Los Angeles Unified School District: Broke—and Building the Most Expensive Schools in U.S. History

Wall St. Journal:  “At $578 million—or about $140,000 per student—the 24-acre Robert F. Kennedy Community Schools complex . . . is the most expensive school ever constructed in U.S. history. . . . this city’s Staples sports and entertainment center cost $375 million. . . . the school district is currently running a $640 million deficit and has had to lay off 3,000 teachers in the last two years. It also has one of the lowest graduation rates in the country and some of the worst test scores.”

Los Angeles Unified School District Lunacy:

  • Visual and Performing Arts High School – $232 million
  • Edward Roybal Learning Center – $377 million
  • graduation rate is approximately 40%

Total cost for just these three Los Angeles Unified School District schools is $1,187,000,000 tax payer dollars spent by a school district that has a $640 billion budget deficit – excluding the cost of the three palaces.

LA charter schools are not happy and with good reason. A charter school organization called Green Dot paid just under $85 million to build seven schools for 4,3000 low-income students.  Green Dot’s graduation rate is double that of the LAUSD.

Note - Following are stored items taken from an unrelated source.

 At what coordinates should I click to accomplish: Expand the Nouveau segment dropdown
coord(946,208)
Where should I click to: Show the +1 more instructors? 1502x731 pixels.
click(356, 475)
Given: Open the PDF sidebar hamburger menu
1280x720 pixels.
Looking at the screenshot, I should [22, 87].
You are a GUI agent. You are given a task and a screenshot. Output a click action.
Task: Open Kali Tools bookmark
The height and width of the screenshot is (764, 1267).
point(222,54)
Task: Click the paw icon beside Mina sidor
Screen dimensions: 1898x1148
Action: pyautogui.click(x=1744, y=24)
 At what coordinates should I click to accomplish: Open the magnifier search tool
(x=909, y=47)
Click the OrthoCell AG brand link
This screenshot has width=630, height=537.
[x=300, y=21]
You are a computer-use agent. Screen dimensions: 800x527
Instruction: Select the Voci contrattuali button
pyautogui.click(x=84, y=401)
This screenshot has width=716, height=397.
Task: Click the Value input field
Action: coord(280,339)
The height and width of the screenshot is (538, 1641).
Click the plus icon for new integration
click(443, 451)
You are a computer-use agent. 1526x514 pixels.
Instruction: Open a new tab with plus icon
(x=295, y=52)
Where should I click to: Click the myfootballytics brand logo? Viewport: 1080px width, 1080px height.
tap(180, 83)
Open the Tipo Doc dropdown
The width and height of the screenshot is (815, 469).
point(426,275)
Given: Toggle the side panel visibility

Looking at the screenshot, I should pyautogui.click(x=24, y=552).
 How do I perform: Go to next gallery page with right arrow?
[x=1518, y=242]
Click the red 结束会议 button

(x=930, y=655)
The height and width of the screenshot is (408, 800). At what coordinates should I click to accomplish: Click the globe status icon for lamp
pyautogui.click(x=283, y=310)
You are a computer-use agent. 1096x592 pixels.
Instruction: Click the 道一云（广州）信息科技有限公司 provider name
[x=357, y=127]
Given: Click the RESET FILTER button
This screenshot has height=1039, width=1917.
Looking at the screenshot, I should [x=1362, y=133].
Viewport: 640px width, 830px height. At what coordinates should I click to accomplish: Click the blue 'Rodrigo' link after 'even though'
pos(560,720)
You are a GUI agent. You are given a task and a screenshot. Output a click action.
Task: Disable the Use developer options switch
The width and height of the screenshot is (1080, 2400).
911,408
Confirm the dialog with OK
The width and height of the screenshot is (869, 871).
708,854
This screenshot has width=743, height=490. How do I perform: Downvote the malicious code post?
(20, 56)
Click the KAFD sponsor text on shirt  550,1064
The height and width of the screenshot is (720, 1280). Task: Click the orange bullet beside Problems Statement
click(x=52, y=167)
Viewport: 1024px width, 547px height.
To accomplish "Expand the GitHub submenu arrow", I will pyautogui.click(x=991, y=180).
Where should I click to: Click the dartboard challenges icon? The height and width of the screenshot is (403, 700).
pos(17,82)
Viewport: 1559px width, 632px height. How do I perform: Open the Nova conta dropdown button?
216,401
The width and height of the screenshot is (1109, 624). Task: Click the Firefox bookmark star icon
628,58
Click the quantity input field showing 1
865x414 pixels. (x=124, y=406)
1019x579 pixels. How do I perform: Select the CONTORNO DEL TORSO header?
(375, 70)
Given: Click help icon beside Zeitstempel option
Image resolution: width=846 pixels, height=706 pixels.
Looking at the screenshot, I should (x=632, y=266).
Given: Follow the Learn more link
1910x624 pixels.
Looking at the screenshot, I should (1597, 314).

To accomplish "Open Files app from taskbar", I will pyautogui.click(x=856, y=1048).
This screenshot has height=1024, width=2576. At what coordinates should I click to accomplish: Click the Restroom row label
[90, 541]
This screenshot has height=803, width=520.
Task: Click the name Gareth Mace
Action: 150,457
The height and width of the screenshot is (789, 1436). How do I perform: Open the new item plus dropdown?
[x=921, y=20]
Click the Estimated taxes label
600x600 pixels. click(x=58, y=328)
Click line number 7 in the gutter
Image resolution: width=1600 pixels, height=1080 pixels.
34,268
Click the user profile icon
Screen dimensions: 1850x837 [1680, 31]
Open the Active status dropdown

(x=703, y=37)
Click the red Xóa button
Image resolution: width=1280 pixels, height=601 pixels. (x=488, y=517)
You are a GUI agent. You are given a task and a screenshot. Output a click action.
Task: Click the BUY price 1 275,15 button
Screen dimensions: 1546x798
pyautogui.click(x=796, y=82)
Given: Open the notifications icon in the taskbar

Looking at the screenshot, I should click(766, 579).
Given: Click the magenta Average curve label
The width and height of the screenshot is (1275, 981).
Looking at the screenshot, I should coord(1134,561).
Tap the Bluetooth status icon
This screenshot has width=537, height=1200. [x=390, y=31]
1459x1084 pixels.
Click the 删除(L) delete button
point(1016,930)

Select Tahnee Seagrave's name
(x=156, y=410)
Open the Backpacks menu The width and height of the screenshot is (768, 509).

School District Gives Up Trying to Fire 79 Year Old 4th Grade Teacher After 5 Years

From the government workers are hired for life department.  The LA Weekly story called “LAUSD’s Dance of the Lemons” explains how difficult to impossible it is for the Los Angeles Unified School District to fire a teacher.  The LAUSD attempted to fire 74 year old 4th grade teacher Shirley Loftis, but gave up after five years.  The the state Commission on Professional Competence found that the district had grounds to fire her, but did not allow her to be fired.  During this five year period the district paid Ms. Loftis $300,000 to perform an admin job plus $190,000 for her legal fees.

Why do we have governmental agencies, including schools, that do not hire and fire based on competence or the lack thereof?  Why isn’t educating the children more important than the job of one teacher?  Is the purpose of a school to educate the children or to provide employment for life for teachers?  The article says

“It is so difficult to dismiss or discipline veteran teachers. . . . Recent articles in the Los Angeles Times have described teachers who draw full pay for years while they sit at home fighting allegations of sexual or physical misconduct.  But the far larger problem in L.A. is one of “performance cases” — the teachers who cannot teach, yet cannot be fired. Their ranks are believed to be sizable — perhaps 1,000 teachers, responsible for 30,000 children. . . .

But the Weekly has found, in a five-month investigation, that principals and school district leaders have all but given up dismissing such teachers. In the past decade, LAUSD officials spent $3.5 million trying to fire just seven of the district’s 33,000 teachers for poor classroom performance — and only four were fired, during legal struggles that wore on, on average, for five years each. Two of the three others were paid large settlements, and one was reinstated. The average cost of each battle is $500,000.